According to the National Association of Convenience Stores’ "2020 State of the Industry" data, cigarettes contributed 27.79% of in-store sales, menthol makes up more than 37% of the tobacco market, while "other tobacco products" accounted for 6.9% of in-store sales.

According to NACS:
 
  • The prohibition won't erase demand, but will shift demand to a black market.
  • Illicit vendors will quickly source and begin selling foreign and counterfeit menthol cigarettes.
  • Illicit vendors do not verify age and do not collect and remit taxes.
They and others believe a federal menthol prohibition a would carry significant revenue implications for both the federal government and state governments, with likely limited benefits in smoking cessation.

The Tax Foundation has stated that it believes combined Federal and State Governments could stand to lose more than $6.6 billion in tax revenues during the first full year following prohibition.

Critics of the Biden proposal also say history has shown that harm reduction – including education and counseling – are what work most effectively to reduce usage and harm in society, not prohibition.
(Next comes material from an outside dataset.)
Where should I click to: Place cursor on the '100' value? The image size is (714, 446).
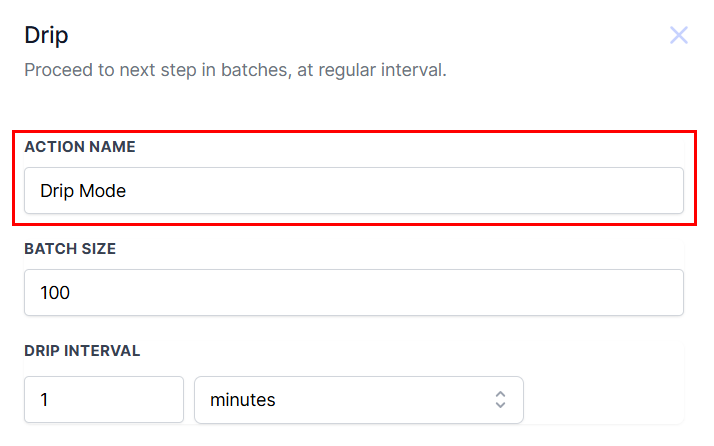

They point to studies that indicate such education and counseling programs are how youth tobacco consumption rates were driven to such generationally low rates.

Other countries, from Canada to the U.K., have tried to criminalize these same tobacco products, and it has not led to any dramatic public health improvements. 
 
Now is not the time to double down on well-intentioned policies that will serve as a redux of prohibitionist policies that have questionable public health outcomes – but almost certain negative impacts for communities of color.